Some of our existing processes, procedures and organizational models may retain their utility into the future; others may not. The trick is to know the difference, adapting that which must change and conserving that which remains useful. As future colonels, generals and senior sergeants major, you will be responsible not only for figuring out what should be reformed and what conserved, but also for directing and supervising necessary changes.

You will have to learn how large organizations change, how to use the wealth of experience of your subordinate leaders in the process (and it is a process, not an event) and how to balance continuous change with continuous operations (the world does not stop and wait for us to change). In addition, you will have to develop the courage that taking initiative requires. This type of courage results from succeeding in positions outside of your comfort zone. Seek such positions. For the next 10 or 15 years of your career—at the colonel, general officer and senior sergeant major levels—you will face problems and situations that you’ve never faced before, requiring courage drawn from multiple sources.

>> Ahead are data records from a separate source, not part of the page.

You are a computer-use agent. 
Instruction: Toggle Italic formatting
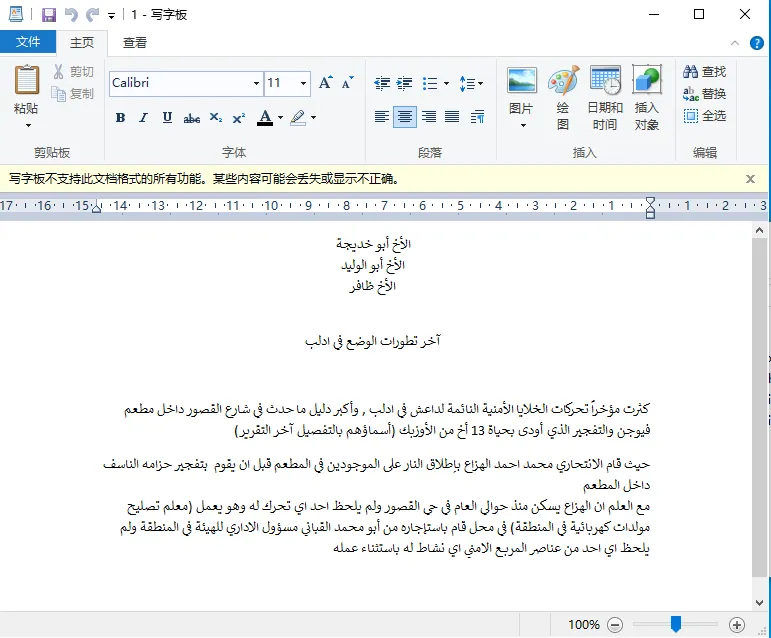click(x=143, y=118)
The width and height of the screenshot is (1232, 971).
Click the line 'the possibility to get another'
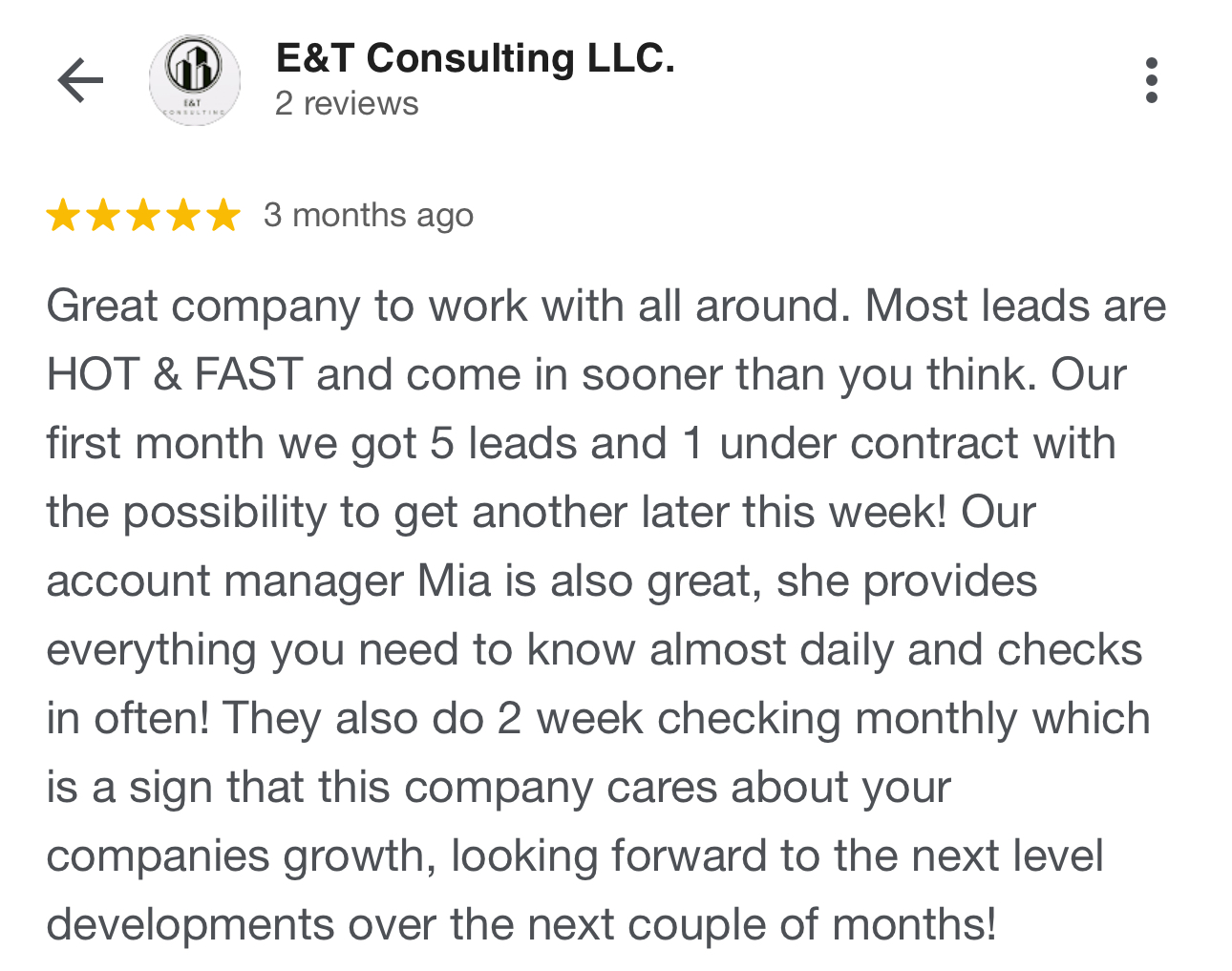pyautogui.click(x=541, y=513)
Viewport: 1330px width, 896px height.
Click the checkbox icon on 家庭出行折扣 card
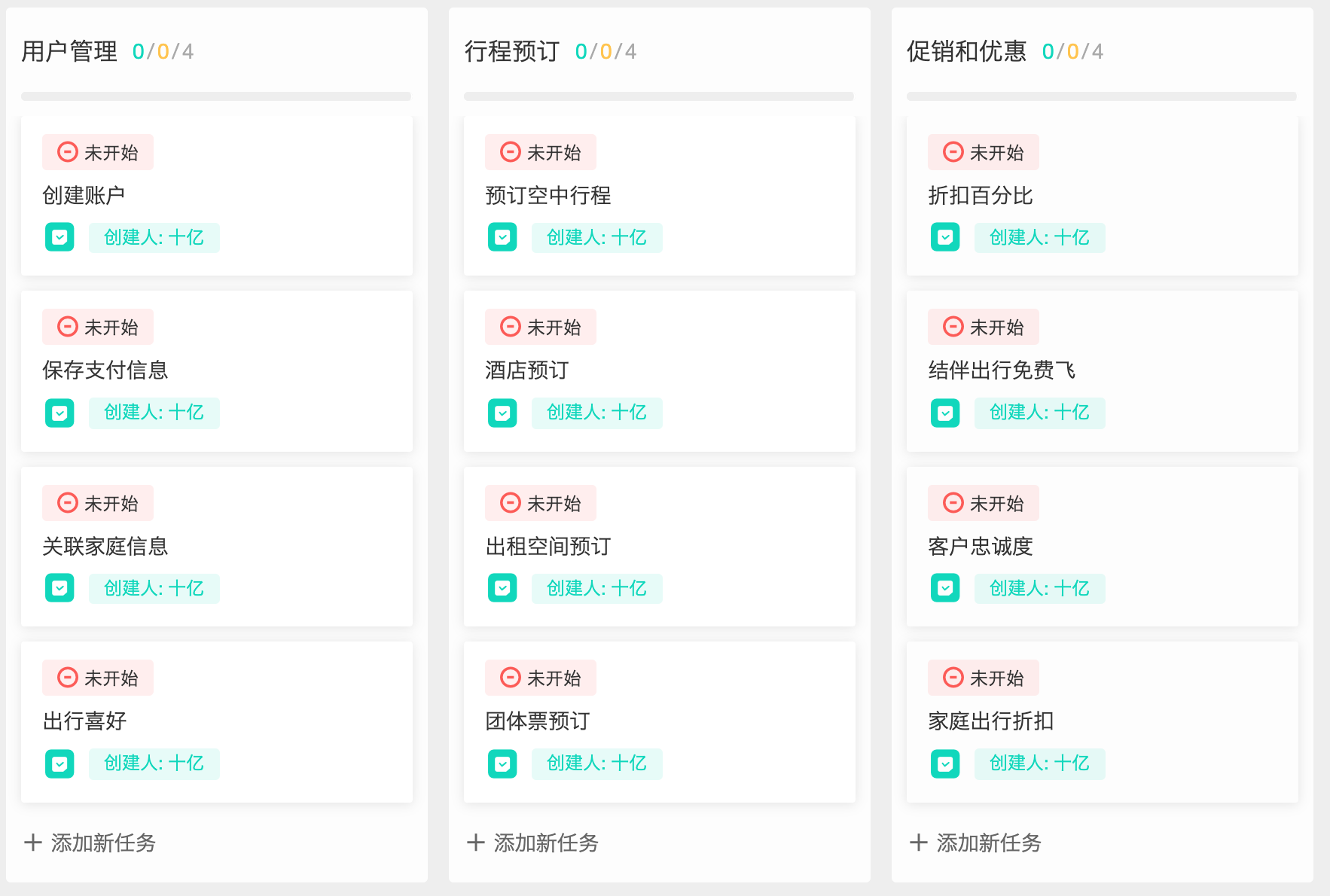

Courage will come partly from the judgment and intuition that you have developed over time. To a large degree, however, it will come from being able to use your subordinates’ experiences and perspectives; they will be seasoned professionals in their own right. Finally, courage will come from your confidence in being able to lead these seasoned professionals through a process of discourse, continual learning and co-leadership in adapting your organization to an ever-changing environment.

Attend to your personal life. Be with your spouse and family whenever you can. Stay fit, physically and emotionally. Your effectiveness as a senior leader is in direct proportion to your physical and emotional health.

This aspect of senior leadership has always been difficult. The demands on colonels, generals and senior sergeants major have always been great, but a near-decade of war has added to an already heavy burden. In this aspect of senior leadership, quite frankly, I cannot offer much advice. I did not face what you are now facing, and my experience in Haiti, Bosnia and Iraq pales in comparison with yours.

I do know this: Ultimately you will retire from the Army, but you will never retire from being a spouse, father, mother, son, daughter, brother, sister, uncle or aunt. Your subordinates watch their senior leaders and make career decisions based on what they see. Perhaps you will have to learn from one another what works in preserving these most essential relationships during the kind of war you are fighting today so that you will be able to lead our Army into the uncertain future, inspiring the best of your subordinates to come along with you.

What I’ve written may seem obvious; I assure you that it is not. Every generation of senior leaders learns these lessons sooner or later. Given what I have seen in Iraq and Afghanistan, current battalion commanders and command sergeants major (and those in equivalent positions) form an incredible group. Saying that your tactical proficiency and leadership surpass that of my generation is an understatement.

What you will face in the next two decades of your career will be substantially different, however. My challenge to you is to acknowledge that difference and start preparing for it now.